Investing.com -- Crude oil prices tumbled again on Monday amid ongoing fears of looming oversupply in a world economy that is slowing sharply.
By 10:12 AM ET (1412 GMT), U.S. West Texas Intermediate futures were quoted down 84 cents, or 1.6%, at $53.03 a barrel, while the international benchmark Brent was down 1.8% at $58.33 a barrel.
Prices have now fallen by around $1.50 a barrel since their highs on Friday, hit as global markets priced in a smooth Brexit.
However, the British government is still unable to get its EU withdrawal agreement through the U.K. parliament, keeping a big question mark over demand from the U.K. and Europe, while other signs from around the world suggest that the supply side of the equation is also looking bearish.
Russia, the world’s second-largest oil producer, said on Sunday it breached its output ceiling under the so-called OPEC+ agreement in September due to an increase in natural gas condensate output as the country prepared for winter.
Additionally, OPEC members Kuwait and Saudi Arabia said they were making good progress in talks to resume oil production from joint fields in the Neutral Zone between the two countries after a three-year hiatus. The fields have a capacity of 500,000 barrels per day.

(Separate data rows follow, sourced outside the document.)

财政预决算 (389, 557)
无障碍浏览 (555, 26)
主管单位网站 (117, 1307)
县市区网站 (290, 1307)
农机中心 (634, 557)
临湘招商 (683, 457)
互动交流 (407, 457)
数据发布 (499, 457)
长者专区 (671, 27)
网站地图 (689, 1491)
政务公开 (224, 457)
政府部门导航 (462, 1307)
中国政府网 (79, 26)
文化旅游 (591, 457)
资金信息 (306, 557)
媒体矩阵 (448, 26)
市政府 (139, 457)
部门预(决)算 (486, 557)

While that’s unlikely to hit the world market directly because both countries are still committed to the OPEC+ deal, it would raise the amount of spare capacity available to OPEC.
One modest hope of support for prices has come in the quarterly reports of the oilfield services companies, where both Halliburton (NYSE:HAL) and rival Schlumberger (NYSE:SLB) reported sharp drops in U.S. drilling in the three months to September. Halliburton said North American revenues were down 11% on the year, while Schlumberger on Friday took a $1.6 billion charge against its U.S. pumping business.
“These results from Halliburton bring into crystal-clear focus the speed with which North America (NAM) land well construction and completion activity eroded during course of Q3,” Tudor, Pickering, Holt & Co analysts wrote in a note.